WHAT YOU WILL DO: Rewrite every line of the listing below as a numbered list, skipping any blank lines and omitting the pictures.

***** MATERIALS PROVIDED

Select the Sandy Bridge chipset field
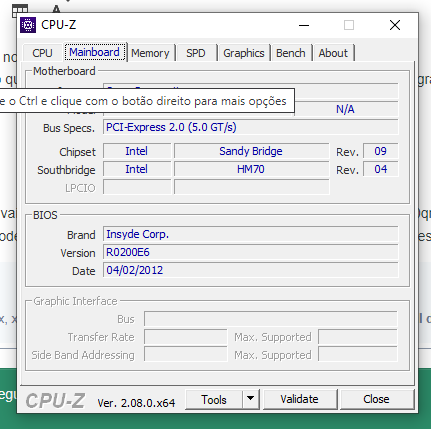The image size is (431, 429). [x=252, y=151]
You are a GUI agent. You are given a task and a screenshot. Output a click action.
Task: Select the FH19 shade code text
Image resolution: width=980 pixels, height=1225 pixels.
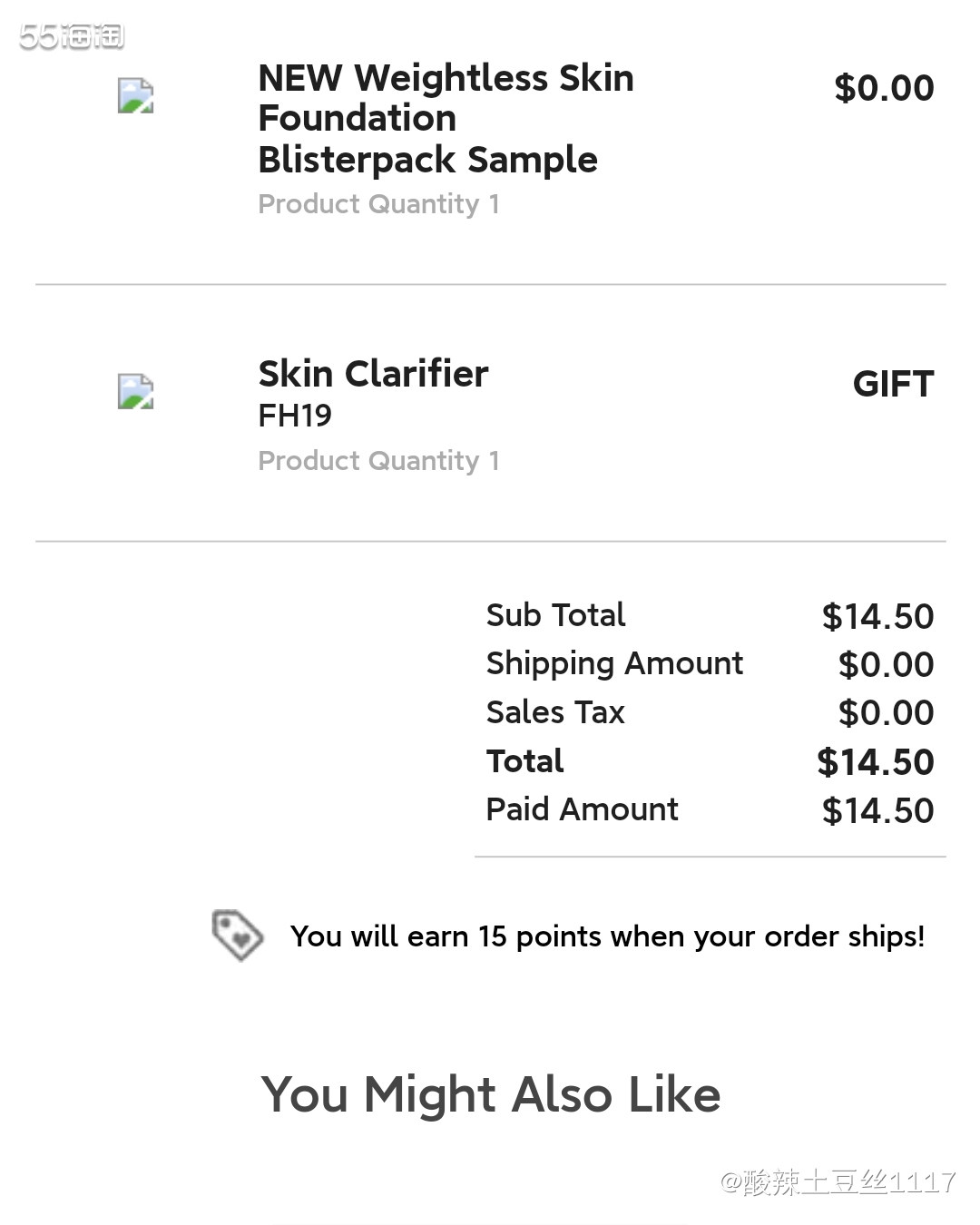click(295, 416)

**********

ANSWER IN FULL:
1. Select the Sandy Bridge chipset field
2. The image size is (431, 429). [x=252, y=151]
3. You are a GUI agent. You are given a task and a screenshot. Output a click action.
4. Task: Select the FH19 shade code text
5. Image resolution: width=980 pixels, height=1225 pixels.
6. click(295, 416)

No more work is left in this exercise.